Ce sont des années d’efforts et conséquemment toute la filière biologique au pays qui seront en péril si le gouvernement du Canada persiste dans sa volonté de permettre aux semenciers une « transparence volontaire » telle que proposé par Santé Canada en mai dernier.
L’agence préconisait cette approche dans la gestion des produits issus de cette technologie et ce sera bientôt au tour de l’Agence canadienne d’inspection des aliments (ACIA) d’émettre ses propres directives. « J’ai assisté à leurs consultations et ils s’en vont tout à fait dans la même direction que Santé Canada », déplore Christian Legault, consultant pour la Filière biologique du Québec (FBQ).
Selon lui, c’est toute la chaîne de la traçabilité qui est ici compromise puisque la certification biologique au Canada n’est attribuée qu’aux semences, plantes ou ingrédients pouvant prouver qu’ils n’ont fait l’objet d’aucune intervention génétique.
Cette « transparence volontaire » vient briser un pivot de l’agriculture biologique, estime Christian Legault. « Dans les normes biologiques au pays, l’édition génomique entre dans la même définition que les organismes génétiquement modifiés (OGM). » Rappelons que cette nouvelle technologie mise au point au début des années 2010 consiste en une modification de l’ADN d’une cellule par l’élimination ou l’ajout de gènes de manière sélective.

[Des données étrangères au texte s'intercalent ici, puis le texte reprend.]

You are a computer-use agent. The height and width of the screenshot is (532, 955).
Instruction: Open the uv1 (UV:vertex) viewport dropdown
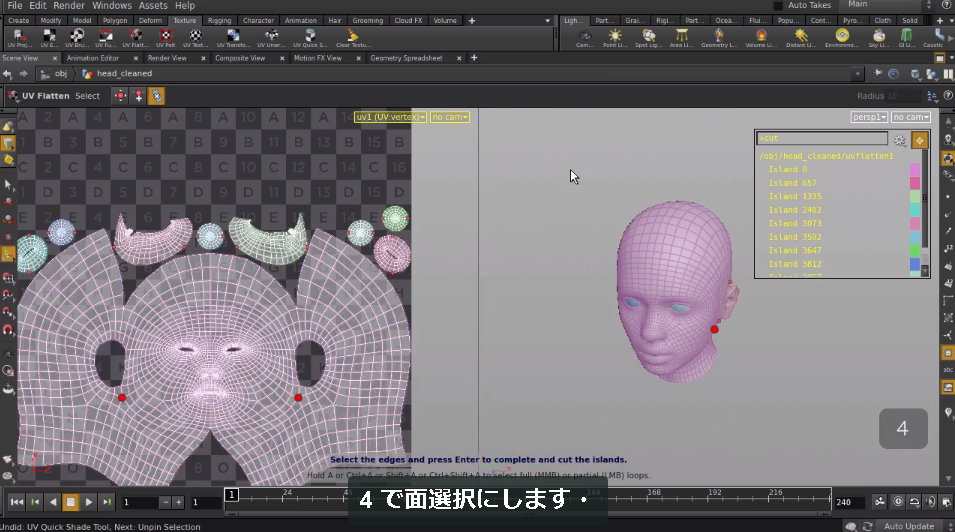pyautogui.click(x=390, y=117)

À la suite de la publication des orientations de Santé Canada au printemps, la FBQ avait fait front commun avec l’Union des producteurs agricoles, le Conseil de la transformation alimentaire du Québec (CTAQ) et le Conseil des appellations réservées et des termes valorisants (CARTV) pour demander à l’organisme de reconsidérer sa décision et de former un comité de travail afin que les droits de tous les acteurs de la filière bio soient préservés.
Le directeur général de Grains et Semences RDR, David Proulx, croit lui aussi que les autorités canadiennes font fausse route dans ce dossier. « Il faut un registre dans lequel on retrouvera toutes les variétés de semences qui ont été créées et de quelle manière elles l’ont été », insiste le patron de l’entreprise de Nicolet qui se présente sur son site Web comme l’un des plus grands semenciers biologiques et conventionnels de l’est du Canada.
« On dirait que parce que le bio représente seulement 3 % du marché, les autorités n’ont pas l’air de s’en soucier, tandis que les 97 % restants poussent très fort pour simplifier l’arrivée de nouvelles semences modifiées », souligne David Proulx, qui croit qu’on peut arriver à un compromis dans ce dossier. « Peut-être qu’on n’a pas besoin d’études aussi poussées que pour les semences OGM, mais il faudrait tout de même être en mesure de retracer les variétés qui ont été développées de cette façon-là. Il y a moyen d’arriver à quelque chose qui va satisfaire les deux parties. »
Pour Christian Legault, cette « transparence volontaire » vient compromettre un secteur qui a le vent dans les voiles. « Au Québec, c’est une industrie de 1,2 G$, 3 300 entreprises et 11 400 produits biologiques. Tout ce marché va imploser si le gouvernement persiste à aller de l’avant », rappelle le consultant de la FBQ.
David Proulx va dans le même sens en émettant le souhait que les autorités puissent « trouver une solution qui va convenir autant aux semenciers, qui veulent arriver plus vite et que ça coûte moins de frais, qu’à nous autres qui voulons continuer à développer notre secteur ».